Like, this is necessary, this is good.
All of the right-wing protests against lockdown were murderously irresponsible, right?
They had castigated the right over, you know, gathering
en masse in public. But then we had protests from the left that were aligned with, you know,
the political priors of, you know, most people in journalism and most people in academia,
which were an order of magnitude larger. And from, you know, apart from, you know, some more
mask wearing, definitely looked riskier than anything
that was happening on the right. And yet there was not only silence around this, there was absolute
support from public health people. And obviously this got noticed by everyone right of center as
not just an instance of black comedy level hypocrisy,
but it was just a complete breakdown of a commitment to spreading valid public health information.
And so the people who were resisting wearing masks at that point
took notice and said, all right, we can't trust anything you people say.
It's all about politics.
You've just proved that yet again.
And you can almost hold your breath until the next moment where the worst fears and
the most cynical assumptions of any one of these siloed groups of confabulous get confirmed
by our institutions at this point.
I mean, the most responsible people behave absolutely
irresponsibly, seemingly on command. It's very hard to find a place from which to reboot and to
acknowledge all of these past missteps and to say, okay, now we're going to move forward
with professionals in their right seats and with a renewed commitment to institutional integrity
and intellectual honesty and everything else that's going to become a reliable engine of
progress here, it's amazing to see.

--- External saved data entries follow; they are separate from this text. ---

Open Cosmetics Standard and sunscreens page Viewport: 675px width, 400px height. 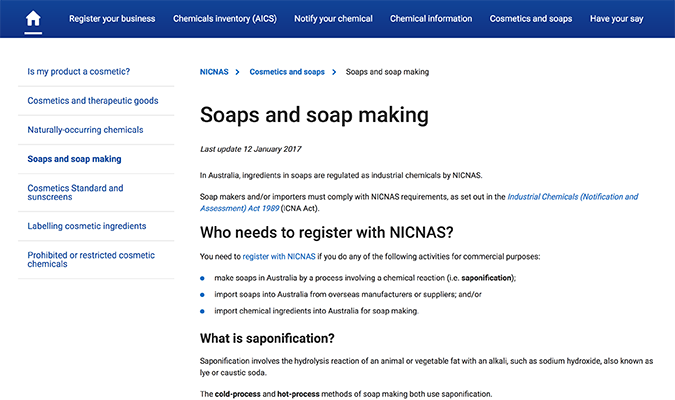75,193
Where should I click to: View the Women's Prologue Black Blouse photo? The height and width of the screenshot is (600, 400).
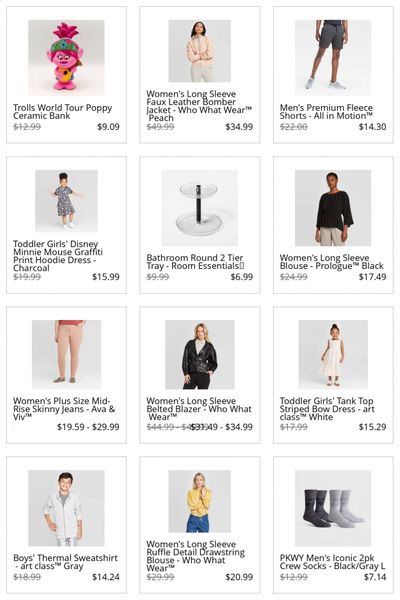(x=333, y=208)
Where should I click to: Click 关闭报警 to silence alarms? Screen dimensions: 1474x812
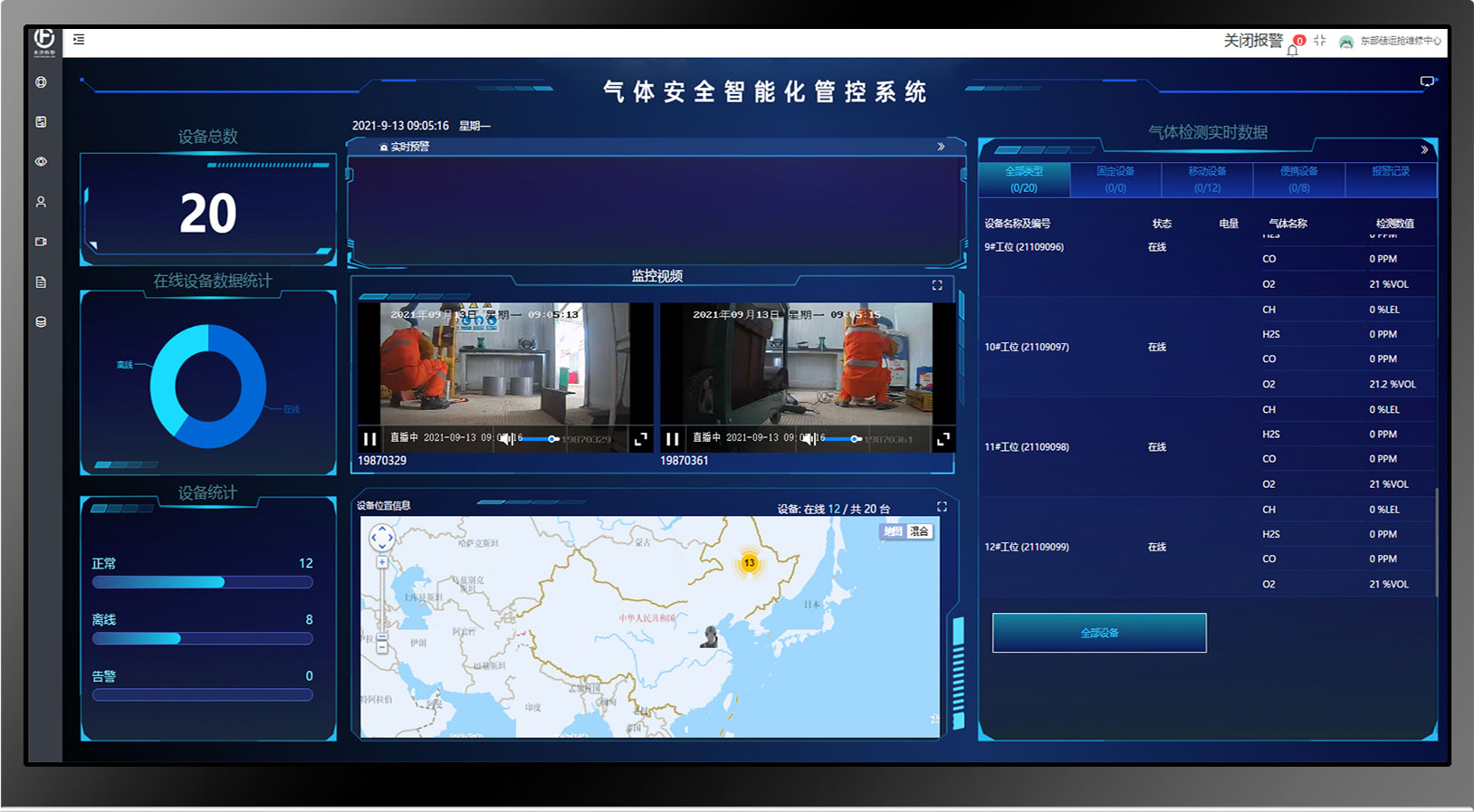click(1253, 41)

I literally, I see billionaires who are as basically as cynical
about anything ever getting done ever again as QAnon lunatics. So it's just a very dark picture of, you know,
if we have a consensus about anything, it's that nobody knows how to move forward here. So
anyway, I just vomited all of my worries on you and do with that what you will.
Interesting thing is that the experts are the ones that are kneecapping themselves despite, I mean, every argument should be on their side.
Like as we just discussed, it's like medicine has done amazing things.
These vaccines are amazing.
We know like some of the guidelines.
So you don't like being engaged in vaccines.